* PROBLEM TO SOLVE
The number of lines containing "profile" is the only answer wanted; work it out from the entries below.

(Saved entries)
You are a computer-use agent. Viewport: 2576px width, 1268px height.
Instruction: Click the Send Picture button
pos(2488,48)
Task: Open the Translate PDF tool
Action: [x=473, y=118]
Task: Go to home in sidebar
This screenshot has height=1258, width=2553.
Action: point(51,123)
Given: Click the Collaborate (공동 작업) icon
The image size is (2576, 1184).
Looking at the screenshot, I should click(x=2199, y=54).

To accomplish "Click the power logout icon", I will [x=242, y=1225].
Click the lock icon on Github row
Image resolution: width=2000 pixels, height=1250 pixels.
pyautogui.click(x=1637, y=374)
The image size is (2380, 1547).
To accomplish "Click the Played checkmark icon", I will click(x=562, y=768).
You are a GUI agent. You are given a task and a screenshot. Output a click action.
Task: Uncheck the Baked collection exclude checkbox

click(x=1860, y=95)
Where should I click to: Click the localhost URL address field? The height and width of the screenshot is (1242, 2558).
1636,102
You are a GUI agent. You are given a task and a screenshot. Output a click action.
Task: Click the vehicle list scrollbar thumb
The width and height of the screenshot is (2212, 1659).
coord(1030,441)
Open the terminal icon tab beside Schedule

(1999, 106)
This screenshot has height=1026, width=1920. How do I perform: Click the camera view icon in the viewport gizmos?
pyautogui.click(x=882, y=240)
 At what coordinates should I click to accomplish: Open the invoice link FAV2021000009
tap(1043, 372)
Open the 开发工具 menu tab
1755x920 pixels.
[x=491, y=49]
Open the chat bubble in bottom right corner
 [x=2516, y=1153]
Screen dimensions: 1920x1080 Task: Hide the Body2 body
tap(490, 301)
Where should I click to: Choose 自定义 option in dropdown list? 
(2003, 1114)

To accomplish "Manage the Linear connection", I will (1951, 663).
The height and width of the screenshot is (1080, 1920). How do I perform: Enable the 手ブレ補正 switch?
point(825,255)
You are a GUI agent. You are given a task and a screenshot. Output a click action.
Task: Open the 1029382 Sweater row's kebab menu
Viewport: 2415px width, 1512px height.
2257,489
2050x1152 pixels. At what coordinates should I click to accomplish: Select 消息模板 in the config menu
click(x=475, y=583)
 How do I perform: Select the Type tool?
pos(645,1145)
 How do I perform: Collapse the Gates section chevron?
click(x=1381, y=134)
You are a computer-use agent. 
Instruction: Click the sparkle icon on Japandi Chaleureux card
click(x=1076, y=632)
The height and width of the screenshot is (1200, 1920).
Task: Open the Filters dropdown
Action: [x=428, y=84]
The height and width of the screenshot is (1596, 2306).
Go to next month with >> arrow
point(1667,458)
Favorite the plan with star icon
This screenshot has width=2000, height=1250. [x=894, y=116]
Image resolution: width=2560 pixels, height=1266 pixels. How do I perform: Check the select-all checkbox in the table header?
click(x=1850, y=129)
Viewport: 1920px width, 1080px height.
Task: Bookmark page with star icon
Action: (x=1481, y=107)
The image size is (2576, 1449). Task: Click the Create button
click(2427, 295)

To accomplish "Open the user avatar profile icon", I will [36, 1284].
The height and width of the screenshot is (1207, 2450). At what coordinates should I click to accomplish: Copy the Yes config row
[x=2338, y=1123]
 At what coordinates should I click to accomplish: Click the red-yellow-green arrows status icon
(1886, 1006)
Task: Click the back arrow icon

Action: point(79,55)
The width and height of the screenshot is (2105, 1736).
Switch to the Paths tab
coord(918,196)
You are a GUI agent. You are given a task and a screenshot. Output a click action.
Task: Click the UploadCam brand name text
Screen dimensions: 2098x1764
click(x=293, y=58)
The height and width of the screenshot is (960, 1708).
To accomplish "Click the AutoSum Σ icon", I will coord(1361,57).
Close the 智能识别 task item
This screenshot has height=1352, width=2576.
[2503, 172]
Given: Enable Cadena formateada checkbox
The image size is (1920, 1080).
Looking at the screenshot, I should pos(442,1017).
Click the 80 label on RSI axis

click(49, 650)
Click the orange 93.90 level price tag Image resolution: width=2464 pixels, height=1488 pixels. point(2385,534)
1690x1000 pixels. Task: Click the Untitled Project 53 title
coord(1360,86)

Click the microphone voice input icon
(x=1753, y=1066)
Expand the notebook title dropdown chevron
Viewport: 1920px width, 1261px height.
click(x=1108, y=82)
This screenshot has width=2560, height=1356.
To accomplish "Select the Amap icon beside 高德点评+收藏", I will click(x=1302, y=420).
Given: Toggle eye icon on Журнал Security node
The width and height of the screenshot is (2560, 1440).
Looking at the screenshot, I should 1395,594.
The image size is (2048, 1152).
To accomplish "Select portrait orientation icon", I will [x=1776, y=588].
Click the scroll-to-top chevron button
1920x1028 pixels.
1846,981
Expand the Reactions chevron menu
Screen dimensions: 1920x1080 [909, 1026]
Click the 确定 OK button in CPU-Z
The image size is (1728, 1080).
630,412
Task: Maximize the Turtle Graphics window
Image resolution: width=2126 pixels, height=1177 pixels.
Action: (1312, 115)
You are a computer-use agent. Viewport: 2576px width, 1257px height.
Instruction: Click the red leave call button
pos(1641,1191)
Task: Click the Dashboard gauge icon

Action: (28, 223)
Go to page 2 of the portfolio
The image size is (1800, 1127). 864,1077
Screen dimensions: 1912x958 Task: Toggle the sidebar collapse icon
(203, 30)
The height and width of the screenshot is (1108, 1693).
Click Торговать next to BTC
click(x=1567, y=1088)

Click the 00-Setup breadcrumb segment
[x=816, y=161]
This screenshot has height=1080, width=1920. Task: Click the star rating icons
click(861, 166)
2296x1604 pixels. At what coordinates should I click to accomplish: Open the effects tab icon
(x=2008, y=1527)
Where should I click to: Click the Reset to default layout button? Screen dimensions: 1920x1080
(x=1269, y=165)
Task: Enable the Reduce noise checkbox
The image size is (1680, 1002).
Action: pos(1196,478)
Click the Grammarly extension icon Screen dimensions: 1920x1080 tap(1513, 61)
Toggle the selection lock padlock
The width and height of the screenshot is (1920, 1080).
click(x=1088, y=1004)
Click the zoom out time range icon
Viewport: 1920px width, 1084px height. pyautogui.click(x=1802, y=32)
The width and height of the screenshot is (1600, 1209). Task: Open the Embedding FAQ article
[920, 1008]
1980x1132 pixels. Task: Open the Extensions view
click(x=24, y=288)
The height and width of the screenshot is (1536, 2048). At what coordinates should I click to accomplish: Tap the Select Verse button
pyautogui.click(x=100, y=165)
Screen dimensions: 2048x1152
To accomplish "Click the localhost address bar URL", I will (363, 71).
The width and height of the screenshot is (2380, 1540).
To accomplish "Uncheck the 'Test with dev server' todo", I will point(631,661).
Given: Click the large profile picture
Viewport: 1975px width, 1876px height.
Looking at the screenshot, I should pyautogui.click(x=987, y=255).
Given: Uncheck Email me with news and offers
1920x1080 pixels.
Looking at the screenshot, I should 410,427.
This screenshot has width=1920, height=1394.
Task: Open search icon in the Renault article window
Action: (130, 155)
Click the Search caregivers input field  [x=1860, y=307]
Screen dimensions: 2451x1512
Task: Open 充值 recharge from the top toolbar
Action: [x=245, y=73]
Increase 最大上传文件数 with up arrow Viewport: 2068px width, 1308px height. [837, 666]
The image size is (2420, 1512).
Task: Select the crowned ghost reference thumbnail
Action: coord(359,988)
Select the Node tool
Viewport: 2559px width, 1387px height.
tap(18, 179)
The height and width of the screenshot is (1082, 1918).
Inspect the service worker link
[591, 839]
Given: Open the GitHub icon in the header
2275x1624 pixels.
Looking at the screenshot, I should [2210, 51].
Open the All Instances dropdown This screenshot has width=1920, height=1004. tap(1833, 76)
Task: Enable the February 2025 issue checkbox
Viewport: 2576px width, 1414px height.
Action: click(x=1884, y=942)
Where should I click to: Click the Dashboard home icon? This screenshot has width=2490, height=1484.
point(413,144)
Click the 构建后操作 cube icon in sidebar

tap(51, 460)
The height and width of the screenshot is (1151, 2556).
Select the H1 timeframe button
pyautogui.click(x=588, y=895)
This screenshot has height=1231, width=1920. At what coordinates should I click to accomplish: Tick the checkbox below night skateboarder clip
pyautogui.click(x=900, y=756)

* REPLY
2